Now we can't and shouldn't seek to turn the clock back on technology and change - rather we need to harness new technology and use it to enable parents to exercise the control they want over the new influences on their children.
That is why I've been talking to Ofcom about further measures to protect children from unsuitable material in the media.
We need to support all those broadcasters and providers doing a huge amount and of course we need to recognise there are global markets where we need international agreement.
We used to have the 'x' certificate which sent out a clear message. I am pleased that today Ofcom has agreed to promote a series of common labelling standards, agreed with stakeholders, providing information on the type of content, regardless of the medium concerned - cinema, TV, radio, video games, or the internet.
As part of its responsibilities for content regulation and media literacy, I am pleased to say also that Ofcom will undertake a number of initiatives to make it easier for parents to protect their children from what they are seeing:
- Conduct an information campaign for parents which will let them know what parental control software is available for computers and TV set-top boxes
- Work with equipment manufacturers to ensure parents have better information on how to use blocking software
- Consider what can be done to assist parents in restricting access to violent and obscene material sent over the internet.
Ofcom will also work with the Internet Watch Foundation to ensure internet service providers tell their subscribers about software which blocks access to sites.
But just as sometimes children are exposed to information we as parents would rather they didn't see, so as parents we sometimes find it hard to get the information we need, somewhere to turn to, for example, when particular problems arise for the first time.
Parentline Plus is today already taking over 100,000 calls from parents a year. I suggest we look to build on this to a parents service operating in all media forms which acts as a gateway to direct parents to the astonishing breadth of support on offer from the voluntary sector. And from next year we are piloting parents' know how with access through internet, emails, telephone and on a 24 hour basis.

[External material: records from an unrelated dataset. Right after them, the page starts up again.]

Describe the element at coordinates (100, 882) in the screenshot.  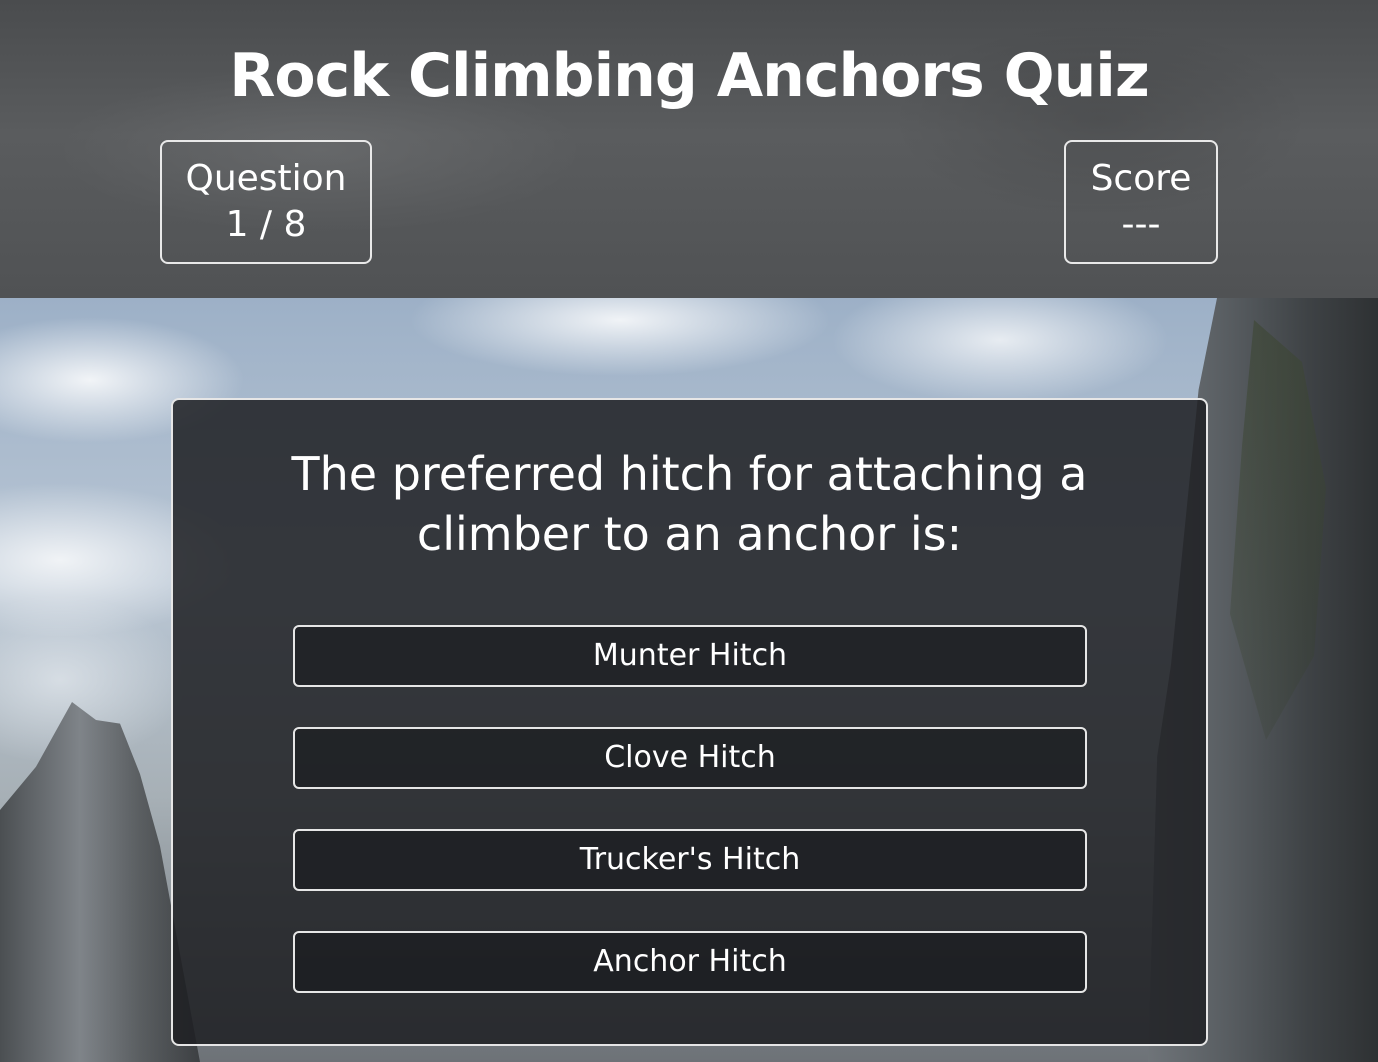
I see `background-cliff-left` at that location.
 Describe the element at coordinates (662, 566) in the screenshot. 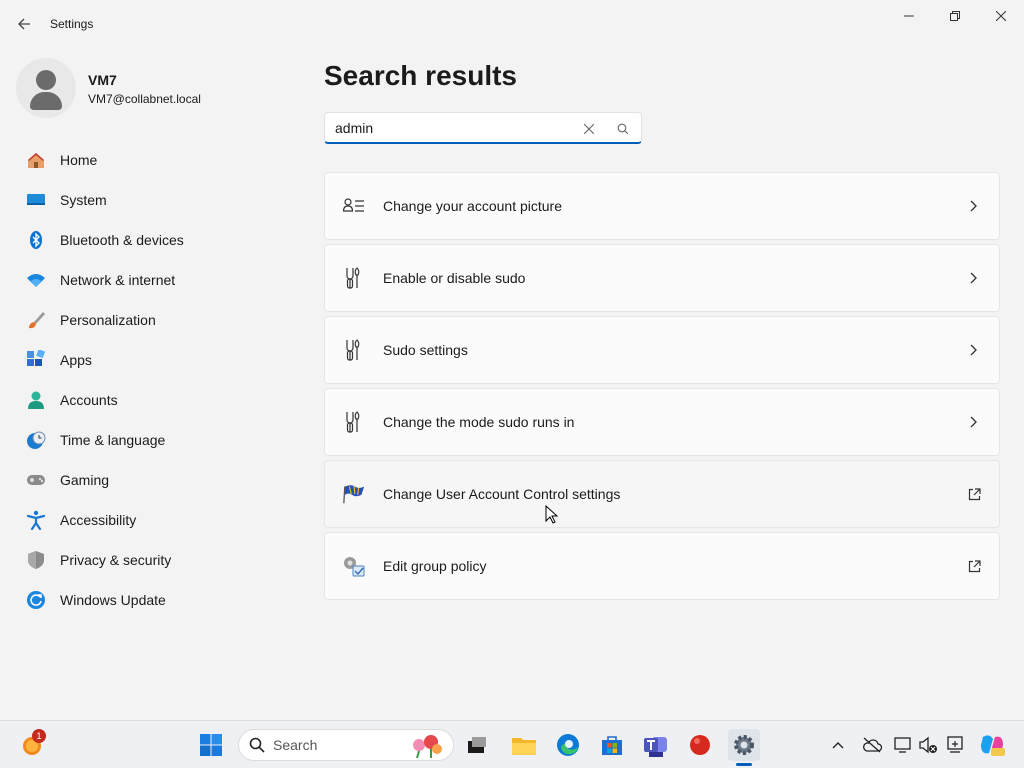

I see `result-edit-group-policy: Edit group policy` at that location.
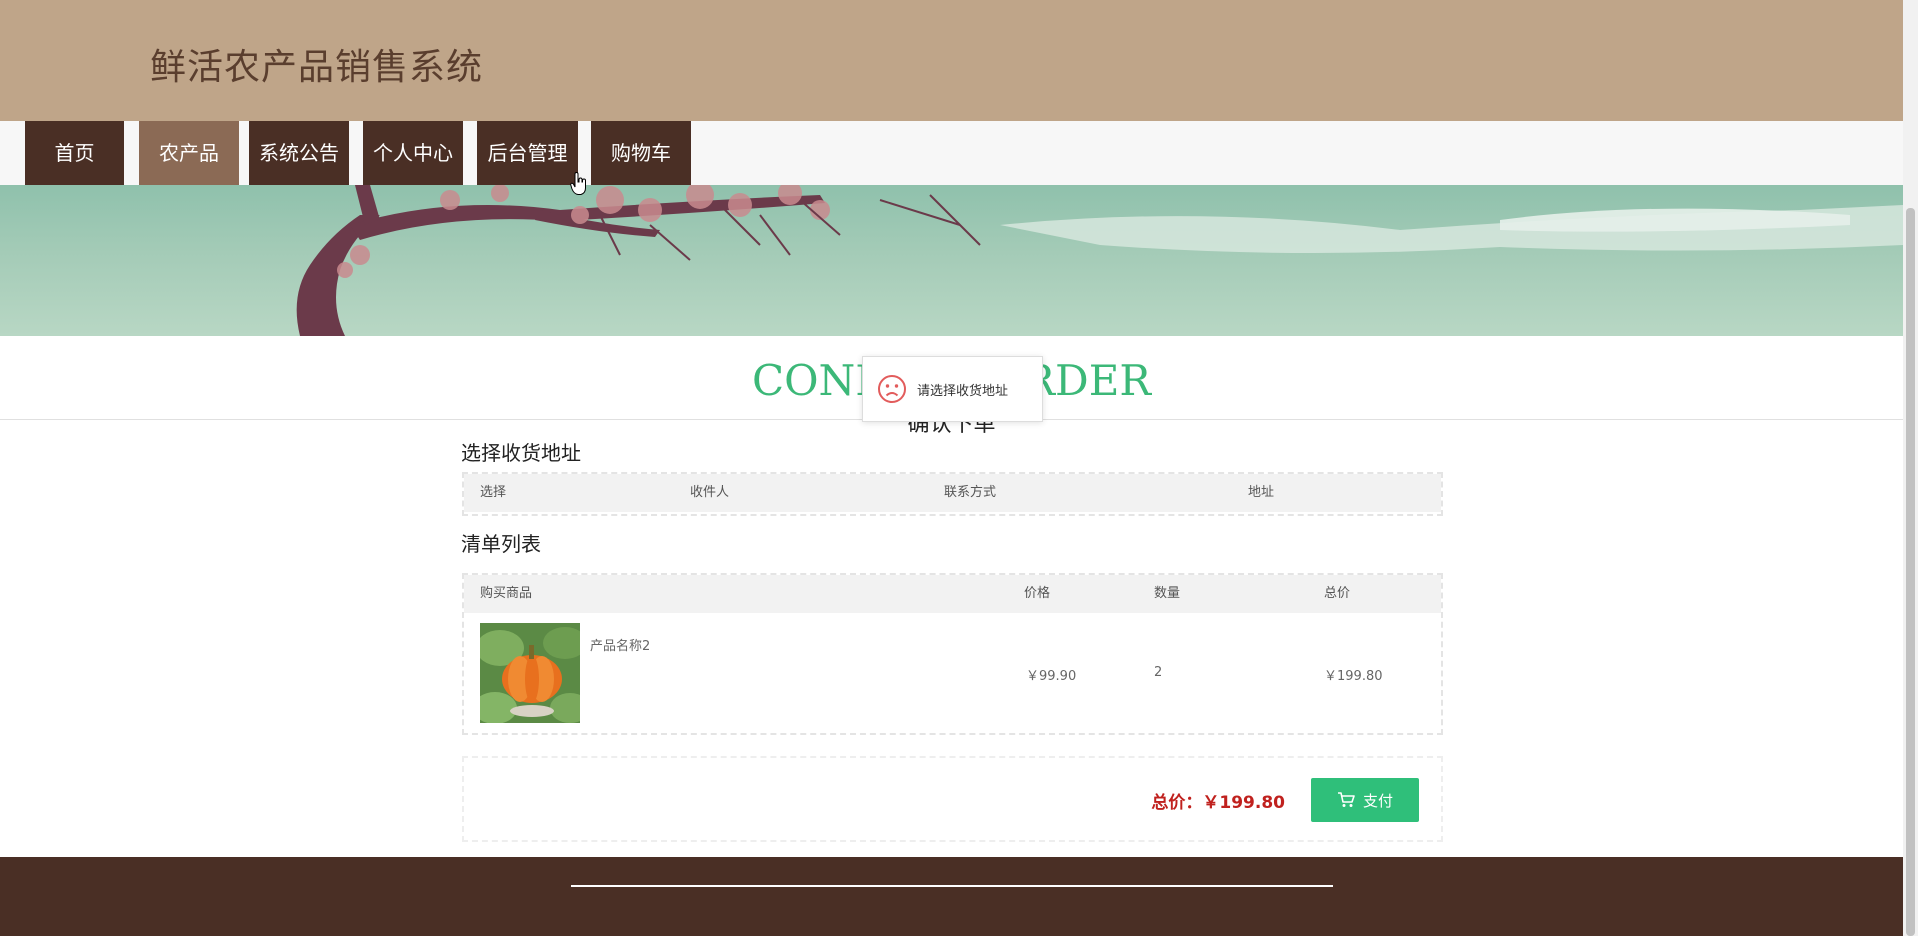 The width and height of the screenshot is (1918, 936). Describe the element at coordinates (1910, 572) in the screenshot. I see `scrollbar-thumb` at that location.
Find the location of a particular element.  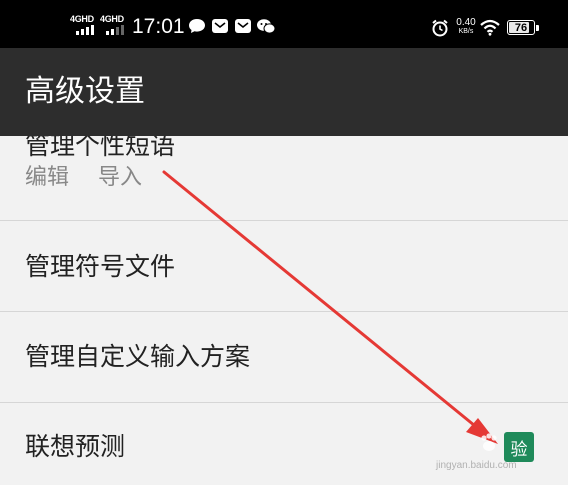

cellular-signal-sim2: 4GHD is located at coordinates (117, 26).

And I believe we need to give backing to the mother to mother, children to children, parent to parent services that are currently either in existence or starting. I have already said we must do more for Childline, and I suggest we do more to support the charities providing the services going to mums, children and young people.
It is common sense that one of our biggest challenges is now to reinforce the discipline of and strengthen the authority not just of parents but of parents and teachers when they work together.
The idea of a parent teacher associations is now more important than ever, it is the authority of both that needs strengthened. And to make this effective, parents and teachers need to link up more closely together.
I would like each pupil to have a class teacher, coach or director of studies who understands their needs, and is in regular contact with parents.
Parents need to be involved in the education of their children, I want all schools to invite parents into primary schools for reading hours.
I want to help parents and teachers tackle bullying - with all schools signing the anti bullying charter for action - and outside the school gate more resources to Childline to address the problem.
Later today we will talk about marriage and I will always be pro family and pro marriage.
We need to mobilise all of our energies and commitment to support children and families - to help parents as they do the most difficult job in the world, raising a child.
All families face their own challenges which they tackle in their own way but government has a duty to support them all.
And by that, I mean practical, sustained help, whenever and wherever families need it, in whatever circumstances they find themselves, not by making judgements but seeking always to find the best way to support every child.